## PROBLEM REQUIREMENTS
Can you rewrite the items starting at the line that contains "This screenshot has width=2420, height=1512." and ending at the line that contains "Action: point(2088,736)", with "screenshot" replaced by "image" and nothing else changed?

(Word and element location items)
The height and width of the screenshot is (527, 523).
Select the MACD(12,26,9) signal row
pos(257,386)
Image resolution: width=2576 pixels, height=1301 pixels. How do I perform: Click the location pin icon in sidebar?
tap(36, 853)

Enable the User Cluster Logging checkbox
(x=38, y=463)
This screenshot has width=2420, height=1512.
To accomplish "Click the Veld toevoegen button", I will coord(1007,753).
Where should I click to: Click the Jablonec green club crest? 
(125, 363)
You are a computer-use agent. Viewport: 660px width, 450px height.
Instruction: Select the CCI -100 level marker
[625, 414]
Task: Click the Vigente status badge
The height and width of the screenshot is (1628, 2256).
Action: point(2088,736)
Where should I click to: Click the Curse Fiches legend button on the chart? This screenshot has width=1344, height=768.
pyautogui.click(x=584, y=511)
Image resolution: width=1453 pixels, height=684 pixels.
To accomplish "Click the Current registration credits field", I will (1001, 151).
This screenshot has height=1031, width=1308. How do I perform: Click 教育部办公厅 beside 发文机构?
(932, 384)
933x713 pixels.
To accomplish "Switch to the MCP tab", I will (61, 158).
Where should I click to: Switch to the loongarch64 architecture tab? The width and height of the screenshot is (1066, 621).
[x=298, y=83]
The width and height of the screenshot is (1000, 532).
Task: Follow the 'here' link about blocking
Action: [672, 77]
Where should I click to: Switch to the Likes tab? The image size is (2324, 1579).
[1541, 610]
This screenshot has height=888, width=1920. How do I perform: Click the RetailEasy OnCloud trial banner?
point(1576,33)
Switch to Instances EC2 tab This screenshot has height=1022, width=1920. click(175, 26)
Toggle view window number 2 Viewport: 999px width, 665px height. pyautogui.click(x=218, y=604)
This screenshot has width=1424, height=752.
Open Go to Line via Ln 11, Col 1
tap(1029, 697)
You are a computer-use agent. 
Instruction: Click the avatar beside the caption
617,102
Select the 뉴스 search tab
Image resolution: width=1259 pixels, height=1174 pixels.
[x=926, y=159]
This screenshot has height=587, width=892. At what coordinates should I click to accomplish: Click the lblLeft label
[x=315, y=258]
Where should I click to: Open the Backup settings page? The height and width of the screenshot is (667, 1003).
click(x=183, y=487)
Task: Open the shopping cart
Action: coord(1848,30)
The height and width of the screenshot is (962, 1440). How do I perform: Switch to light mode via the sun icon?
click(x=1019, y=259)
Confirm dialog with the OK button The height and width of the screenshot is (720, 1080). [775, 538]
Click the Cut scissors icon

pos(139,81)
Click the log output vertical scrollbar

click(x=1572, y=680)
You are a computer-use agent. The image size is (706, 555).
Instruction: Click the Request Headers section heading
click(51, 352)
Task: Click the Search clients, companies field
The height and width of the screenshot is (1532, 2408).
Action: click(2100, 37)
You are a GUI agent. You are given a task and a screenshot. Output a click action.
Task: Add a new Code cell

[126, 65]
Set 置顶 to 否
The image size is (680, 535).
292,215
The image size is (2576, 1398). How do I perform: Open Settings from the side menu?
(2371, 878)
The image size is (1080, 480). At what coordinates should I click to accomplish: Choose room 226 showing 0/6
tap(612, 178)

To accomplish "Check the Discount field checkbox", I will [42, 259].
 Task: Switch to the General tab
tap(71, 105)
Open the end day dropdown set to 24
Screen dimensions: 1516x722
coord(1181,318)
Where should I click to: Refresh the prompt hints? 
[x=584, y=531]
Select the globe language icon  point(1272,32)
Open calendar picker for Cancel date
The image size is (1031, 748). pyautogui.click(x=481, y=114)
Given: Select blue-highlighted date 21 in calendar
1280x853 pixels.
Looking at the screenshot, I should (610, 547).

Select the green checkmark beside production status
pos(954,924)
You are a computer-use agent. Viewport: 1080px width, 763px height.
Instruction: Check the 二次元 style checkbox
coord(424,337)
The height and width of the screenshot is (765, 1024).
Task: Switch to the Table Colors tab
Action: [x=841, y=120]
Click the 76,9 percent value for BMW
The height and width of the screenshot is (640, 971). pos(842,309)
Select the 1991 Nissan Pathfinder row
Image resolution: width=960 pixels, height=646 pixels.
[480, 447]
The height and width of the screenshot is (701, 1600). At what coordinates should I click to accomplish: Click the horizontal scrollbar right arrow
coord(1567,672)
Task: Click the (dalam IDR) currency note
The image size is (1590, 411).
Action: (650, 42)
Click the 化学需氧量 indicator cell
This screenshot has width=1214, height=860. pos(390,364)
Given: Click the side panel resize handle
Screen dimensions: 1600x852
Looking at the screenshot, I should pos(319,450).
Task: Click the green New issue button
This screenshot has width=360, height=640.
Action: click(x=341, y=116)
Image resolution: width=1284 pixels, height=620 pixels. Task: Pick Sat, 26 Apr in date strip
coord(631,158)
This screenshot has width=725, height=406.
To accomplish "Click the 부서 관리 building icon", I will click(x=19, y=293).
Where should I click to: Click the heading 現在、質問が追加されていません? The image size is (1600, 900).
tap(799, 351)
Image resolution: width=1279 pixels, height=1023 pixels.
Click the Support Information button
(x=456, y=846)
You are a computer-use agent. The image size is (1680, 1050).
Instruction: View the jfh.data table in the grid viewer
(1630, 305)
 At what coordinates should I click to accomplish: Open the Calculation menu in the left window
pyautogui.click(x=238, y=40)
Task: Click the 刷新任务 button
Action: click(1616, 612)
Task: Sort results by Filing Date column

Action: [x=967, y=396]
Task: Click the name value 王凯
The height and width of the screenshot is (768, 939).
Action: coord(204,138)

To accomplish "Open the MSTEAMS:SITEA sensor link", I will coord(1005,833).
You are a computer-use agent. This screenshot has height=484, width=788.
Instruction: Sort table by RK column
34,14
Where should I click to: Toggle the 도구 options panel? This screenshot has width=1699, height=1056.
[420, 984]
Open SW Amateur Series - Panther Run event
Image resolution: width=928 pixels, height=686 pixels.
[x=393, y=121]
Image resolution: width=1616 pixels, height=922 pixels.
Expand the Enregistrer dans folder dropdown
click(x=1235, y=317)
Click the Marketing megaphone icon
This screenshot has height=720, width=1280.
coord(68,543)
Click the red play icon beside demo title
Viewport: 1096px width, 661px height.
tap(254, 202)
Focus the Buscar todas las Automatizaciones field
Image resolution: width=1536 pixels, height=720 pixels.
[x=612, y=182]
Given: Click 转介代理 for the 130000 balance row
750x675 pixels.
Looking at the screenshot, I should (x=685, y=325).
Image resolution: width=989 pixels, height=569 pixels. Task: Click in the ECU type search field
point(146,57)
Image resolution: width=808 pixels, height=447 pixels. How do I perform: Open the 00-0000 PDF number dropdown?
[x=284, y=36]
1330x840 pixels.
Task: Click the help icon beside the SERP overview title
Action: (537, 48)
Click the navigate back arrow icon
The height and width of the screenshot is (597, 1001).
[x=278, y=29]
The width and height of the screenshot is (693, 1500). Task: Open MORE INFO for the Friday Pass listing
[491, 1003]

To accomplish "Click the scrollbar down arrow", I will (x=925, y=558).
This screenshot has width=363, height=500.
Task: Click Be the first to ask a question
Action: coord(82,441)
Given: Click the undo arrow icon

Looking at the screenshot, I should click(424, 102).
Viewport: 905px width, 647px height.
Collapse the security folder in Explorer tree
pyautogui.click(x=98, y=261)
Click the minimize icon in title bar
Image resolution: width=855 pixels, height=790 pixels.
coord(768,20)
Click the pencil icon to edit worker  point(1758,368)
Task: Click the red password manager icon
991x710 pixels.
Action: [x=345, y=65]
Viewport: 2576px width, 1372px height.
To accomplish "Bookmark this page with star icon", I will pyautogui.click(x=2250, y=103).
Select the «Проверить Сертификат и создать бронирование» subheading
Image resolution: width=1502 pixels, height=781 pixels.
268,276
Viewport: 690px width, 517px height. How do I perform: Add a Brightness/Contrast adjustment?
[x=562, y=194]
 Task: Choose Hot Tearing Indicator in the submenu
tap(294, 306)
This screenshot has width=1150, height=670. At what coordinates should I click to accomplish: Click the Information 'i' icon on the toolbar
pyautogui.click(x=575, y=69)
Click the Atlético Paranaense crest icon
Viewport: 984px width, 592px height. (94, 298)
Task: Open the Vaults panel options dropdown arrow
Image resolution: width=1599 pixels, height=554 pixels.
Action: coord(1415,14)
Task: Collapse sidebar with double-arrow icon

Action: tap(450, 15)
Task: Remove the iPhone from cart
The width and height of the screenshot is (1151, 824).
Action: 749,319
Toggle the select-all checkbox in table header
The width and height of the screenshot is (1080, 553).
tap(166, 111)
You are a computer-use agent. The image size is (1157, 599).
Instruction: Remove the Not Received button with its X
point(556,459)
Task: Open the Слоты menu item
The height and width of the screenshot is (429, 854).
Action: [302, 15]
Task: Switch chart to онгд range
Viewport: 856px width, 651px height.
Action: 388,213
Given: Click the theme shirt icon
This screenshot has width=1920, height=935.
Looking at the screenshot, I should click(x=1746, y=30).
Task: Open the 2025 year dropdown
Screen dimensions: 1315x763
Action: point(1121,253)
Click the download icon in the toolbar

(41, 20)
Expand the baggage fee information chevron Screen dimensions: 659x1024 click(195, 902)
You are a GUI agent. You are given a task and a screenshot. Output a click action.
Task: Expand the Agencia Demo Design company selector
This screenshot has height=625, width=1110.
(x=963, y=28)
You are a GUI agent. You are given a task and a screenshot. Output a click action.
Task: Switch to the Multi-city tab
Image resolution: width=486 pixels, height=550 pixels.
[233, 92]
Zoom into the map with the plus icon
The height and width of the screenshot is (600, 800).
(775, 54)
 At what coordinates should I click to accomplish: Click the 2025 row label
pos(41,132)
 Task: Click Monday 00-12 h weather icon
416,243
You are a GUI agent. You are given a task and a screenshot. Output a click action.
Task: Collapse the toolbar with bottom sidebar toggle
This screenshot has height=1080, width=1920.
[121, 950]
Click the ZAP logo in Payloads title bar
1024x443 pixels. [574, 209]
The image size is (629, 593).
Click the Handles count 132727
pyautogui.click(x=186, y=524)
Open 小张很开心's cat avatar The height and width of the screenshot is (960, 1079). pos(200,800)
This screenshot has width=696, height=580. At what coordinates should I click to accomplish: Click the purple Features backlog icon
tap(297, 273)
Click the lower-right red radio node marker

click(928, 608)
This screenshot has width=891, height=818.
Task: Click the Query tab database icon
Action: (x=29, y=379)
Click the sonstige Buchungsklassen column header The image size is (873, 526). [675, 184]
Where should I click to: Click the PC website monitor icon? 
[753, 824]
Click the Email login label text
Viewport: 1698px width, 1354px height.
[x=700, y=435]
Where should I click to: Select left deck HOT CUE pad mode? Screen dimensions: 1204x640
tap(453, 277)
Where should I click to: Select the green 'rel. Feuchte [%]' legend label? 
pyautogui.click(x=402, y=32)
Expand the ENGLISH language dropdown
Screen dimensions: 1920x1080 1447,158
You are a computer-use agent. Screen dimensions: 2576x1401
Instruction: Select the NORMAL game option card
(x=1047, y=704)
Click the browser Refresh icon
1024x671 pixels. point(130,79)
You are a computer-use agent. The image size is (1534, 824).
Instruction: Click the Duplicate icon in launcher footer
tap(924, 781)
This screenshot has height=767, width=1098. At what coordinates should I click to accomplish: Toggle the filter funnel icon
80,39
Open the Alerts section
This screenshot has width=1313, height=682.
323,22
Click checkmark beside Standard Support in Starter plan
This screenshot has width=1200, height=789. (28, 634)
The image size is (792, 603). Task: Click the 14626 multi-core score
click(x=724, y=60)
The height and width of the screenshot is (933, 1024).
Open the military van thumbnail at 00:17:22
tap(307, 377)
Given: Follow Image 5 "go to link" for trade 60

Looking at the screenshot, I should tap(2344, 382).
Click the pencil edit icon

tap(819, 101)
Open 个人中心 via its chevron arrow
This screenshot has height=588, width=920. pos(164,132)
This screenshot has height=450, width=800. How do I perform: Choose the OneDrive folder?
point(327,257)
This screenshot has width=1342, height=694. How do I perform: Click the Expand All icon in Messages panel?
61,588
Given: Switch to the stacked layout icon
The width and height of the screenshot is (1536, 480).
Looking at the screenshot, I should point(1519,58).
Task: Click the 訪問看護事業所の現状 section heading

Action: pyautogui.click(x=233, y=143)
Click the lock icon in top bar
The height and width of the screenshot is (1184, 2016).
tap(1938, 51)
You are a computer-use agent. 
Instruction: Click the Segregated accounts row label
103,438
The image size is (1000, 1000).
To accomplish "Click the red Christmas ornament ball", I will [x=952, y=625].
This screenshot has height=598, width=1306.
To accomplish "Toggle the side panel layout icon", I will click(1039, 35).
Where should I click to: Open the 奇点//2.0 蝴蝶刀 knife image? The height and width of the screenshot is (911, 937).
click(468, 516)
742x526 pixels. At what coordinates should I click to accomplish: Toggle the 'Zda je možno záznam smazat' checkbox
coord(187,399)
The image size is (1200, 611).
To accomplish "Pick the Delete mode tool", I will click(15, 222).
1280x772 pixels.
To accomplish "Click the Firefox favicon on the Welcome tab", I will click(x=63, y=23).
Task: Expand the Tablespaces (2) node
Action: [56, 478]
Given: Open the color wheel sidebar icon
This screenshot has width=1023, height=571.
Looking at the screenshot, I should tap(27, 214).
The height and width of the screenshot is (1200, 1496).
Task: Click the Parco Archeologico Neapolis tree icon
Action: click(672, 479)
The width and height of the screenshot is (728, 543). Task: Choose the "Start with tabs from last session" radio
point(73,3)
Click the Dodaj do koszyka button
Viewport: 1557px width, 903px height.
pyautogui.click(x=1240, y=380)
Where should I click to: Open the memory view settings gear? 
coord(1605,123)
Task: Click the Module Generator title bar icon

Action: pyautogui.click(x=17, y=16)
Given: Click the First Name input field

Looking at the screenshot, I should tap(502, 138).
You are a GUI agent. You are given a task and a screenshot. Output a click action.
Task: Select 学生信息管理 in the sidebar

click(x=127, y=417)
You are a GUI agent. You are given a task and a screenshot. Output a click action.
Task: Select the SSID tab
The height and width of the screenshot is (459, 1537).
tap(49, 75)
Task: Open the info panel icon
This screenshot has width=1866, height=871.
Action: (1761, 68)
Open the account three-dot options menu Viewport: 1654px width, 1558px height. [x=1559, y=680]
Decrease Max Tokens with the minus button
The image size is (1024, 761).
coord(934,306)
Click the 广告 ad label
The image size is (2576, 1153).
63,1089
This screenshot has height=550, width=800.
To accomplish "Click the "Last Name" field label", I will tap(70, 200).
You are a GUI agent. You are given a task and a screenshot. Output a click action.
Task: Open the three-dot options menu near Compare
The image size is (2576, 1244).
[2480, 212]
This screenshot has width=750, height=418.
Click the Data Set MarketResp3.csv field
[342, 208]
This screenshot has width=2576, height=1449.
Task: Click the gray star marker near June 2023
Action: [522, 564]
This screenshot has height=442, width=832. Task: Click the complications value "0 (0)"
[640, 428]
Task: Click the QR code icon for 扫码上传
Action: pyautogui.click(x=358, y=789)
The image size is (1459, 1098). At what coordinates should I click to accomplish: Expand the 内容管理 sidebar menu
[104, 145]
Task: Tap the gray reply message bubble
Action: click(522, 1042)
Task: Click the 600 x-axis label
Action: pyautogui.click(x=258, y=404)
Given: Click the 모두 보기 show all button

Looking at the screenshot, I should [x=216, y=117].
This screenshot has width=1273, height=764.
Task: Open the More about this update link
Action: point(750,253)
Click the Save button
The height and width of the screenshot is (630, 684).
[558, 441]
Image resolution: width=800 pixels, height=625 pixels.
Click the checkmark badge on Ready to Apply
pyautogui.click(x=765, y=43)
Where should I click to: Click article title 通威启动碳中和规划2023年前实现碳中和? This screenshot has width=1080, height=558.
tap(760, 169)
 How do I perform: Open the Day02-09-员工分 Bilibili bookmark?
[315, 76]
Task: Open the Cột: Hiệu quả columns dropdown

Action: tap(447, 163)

## ANSWER TO THIS TASK
This image has width=2420, height=1512.
To accomplish "Click the Veld toevoegen button", I will coord(1007,753).
Where should I click to: Click the Jablonec green club crest? 
(125, 363)
You are a computer-use agent. Viewport: 660px width, 450px height.
Instruction: Select the CCI -100 level marker
[625, 414]
Task: Click the Vigente status badge
The height and width of the image is (1628, 2256).
Action: point(2088,736)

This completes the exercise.